Stellar Spectroscopy Using Diffraction Grating, CMOS Monochrome Sensor, and Reflecting Telescopes

TL;DR

We address the challenge of making stellar spectroscopy accessible for undergraduate and outreach contexts by developing a compact, diffraction-grating-based spectrometer that couples a CMOS sensor to reflecting telescopes. The instrument uses a 600 lines/mm grating, a 3D-printed mount, and a Python pipeline for wavelength calibration and spectral stacking, with Vega serving as the spectrophotometric standard. Calibrated spectra of five stars spanning spectral types A–M demonstrate alignment with space-based references and capture key features (Balmer lines, metallic lines, and TiO bands) despite modest resolution.
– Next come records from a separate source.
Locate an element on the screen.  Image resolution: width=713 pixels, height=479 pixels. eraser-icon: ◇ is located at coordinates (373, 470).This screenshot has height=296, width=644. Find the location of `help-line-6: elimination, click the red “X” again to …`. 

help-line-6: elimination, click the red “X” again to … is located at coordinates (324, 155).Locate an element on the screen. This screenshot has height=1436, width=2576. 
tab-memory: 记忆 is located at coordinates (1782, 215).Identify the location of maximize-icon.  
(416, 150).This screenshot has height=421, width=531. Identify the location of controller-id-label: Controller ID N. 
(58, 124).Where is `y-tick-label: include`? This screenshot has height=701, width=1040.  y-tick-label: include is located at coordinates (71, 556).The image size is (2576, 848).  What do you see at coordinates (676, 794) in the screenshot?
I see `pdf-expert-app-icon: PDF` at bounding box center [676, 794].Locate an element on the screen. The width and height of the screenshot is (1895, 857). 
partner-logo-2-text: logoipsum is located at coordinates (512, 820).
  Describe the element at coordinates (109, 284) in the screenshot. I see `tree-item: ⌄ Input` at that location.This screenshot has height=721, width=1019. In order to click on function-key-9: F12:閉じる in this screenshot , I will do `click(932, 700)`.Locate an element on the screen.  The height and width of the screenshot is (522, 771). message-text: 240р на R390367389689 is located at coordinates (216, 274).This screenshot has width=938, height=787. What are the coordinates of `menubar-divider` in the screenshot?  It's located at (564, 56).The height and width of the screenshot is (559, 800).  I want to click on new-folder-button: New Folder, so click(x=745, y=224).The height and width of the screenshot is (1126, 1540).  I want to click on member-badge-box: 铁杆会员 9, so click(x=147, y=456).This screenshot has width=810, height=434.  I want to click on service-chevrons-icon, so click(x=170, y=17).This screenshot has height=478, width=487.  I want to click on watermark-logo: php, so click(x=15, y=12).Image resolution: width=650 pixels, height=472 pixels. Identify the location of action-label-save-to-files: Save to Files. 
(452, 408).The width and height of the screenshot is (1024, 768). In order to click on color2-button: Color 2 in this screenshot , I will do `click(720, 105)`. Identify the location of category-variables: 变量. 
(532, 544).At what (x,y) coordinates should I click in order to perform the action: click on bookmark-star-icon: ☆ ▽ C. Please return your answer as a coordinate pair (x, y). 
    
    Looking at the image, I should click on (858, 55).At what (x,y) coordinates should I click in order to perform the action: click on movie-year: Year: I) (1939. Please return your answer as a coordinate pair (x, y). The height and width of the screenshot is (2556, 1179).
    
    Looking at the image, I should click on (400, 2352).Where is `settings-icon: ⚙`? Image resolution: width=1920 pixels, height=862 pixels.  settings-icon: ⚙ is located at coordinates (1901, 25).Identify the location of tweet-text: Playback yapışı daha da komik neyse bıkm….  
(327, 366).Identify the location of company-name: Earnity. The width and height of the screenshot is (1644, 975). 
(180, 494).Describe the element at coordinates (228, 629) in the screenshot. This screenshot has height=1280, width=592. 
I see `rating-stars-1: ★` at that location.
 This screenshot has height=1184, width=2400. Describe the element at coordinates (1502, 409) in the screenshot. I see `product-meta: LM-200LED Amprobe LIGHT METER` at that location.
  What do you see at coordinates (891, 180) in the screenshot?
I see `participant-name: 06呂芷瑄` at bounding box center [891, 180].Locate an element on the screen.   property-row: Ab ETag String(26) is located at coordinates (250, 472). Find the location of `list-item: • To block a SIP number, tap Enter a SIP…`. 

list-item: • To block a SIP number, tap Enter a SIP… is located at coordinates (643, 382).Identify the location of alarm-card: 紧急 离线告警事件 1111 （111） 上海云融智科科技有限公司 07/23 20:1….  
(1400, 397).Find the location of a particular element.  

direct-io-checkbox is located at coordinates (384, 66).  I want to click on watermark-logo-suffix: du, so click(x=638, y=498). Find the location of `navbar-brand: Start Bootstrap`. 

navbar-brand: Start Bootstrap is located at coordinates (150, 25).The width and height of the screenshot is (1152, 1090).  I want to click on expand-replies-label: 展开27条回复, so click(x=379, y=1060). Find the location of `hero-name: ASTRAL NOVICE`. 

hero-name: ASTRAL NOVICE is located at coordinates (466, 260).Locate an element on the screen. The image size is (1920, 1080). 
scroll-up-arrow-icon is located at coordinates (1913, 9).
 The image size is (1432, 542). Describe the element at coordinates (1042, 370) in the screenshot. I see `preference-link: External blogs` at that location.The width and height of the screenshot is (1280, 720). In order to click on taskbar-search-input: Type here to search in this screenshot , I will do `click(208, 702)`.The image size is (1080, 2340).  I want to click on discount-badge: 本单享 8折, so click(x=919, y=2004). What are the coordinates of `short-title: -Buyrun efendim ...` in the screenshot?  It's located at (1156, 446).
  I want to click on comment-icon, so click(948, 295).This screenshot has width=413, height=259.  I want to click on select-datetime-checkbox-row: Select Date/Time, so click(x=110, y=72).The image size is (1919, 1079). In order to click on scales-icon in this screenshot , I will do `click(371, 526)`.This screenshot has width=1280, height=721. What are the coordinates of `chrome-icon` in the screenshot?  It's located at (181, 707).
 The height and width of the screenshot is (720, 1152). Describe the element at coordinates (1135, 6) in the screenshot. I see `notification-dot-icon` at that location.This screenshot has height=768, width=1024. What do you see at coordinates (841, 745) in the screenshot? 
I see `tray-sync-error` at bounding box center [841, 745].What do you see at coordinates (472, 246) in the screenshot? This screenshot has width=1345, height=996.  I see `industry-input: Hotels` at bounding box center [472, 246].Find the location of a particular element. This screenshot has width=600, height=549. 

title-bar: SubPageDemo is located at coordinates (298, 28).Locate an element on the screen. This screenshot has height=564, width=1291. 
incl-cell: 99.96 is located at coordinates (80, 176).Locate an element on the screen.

The work validates a practical framework for teaching and student-led instrumentation, illustrating feasible, high-impact astronomy experiments with low-cost equipment.

Abstract

We present the design and testing of a compact, low-cost stellar spectrometer developed for undergraduate and outreach applications. The instrument employs a 600 lines/mm diffraction grating, a CMOS monochrome sensor, and a 3D-printed mount integrated with reflecting telescopes. Calibration was performed using helium emission sources in the laboratory and Vega as a spectrophotometric standard, supported by a custom Python-based image-processing pipeline for wavelength calibration and spectral stacking. The spectrometer successfully recorded usable spectra of bright stars including Vega, Sirius, Procyon, Capella, and Betelgeuse, covering spectral types A through M. The results demonstrate that meaningful stellar spectroscopy can be achieved with accessible, low-cost equipment, providing a practical framework for student-led astronomical instrumentation projects.

Figures (8)

• Figure 1: Left: Skyris 236M CMOS monochrome sensor used for spectral imaging. Right: 11-inch Celestron CPC Deluxe 1100 HD telescope with computerized tracking, used for primary stellar observations.
• Figure 2: Left: Ideal geometric alignment showing the diffraction grating, sensor position, and angular geometry for first-order diffraction. The distance $l$ between grating and sensor was optimized to capture the full visible spectrum. Right: 3D model of the custom 3D-printed spectrometer mount designed in SolidWorks. The mount securely holds the diffraction grating and CMOS sensor while interfacing with standard telescope eyepieces.
• Figure 3: Wavelength calibration using helium emission lines. The quadratic fit relates pixel position to wavelength, with residuals $<$1 nm across the visible range.
• Figure 4: Recorded Vega spectrum with the blue error bands representing standard deviations from stacked images, demonstrating the robustness of our data reduction pipeline.
• Figure 5: Identification of H-$\alpha$ and H-$\beta$ spectral markers in Vega observations. The algorithm identifies absorption line minima across multiple frames, enabling precise spectral alignment via $\chi^2$ minimization before stacking.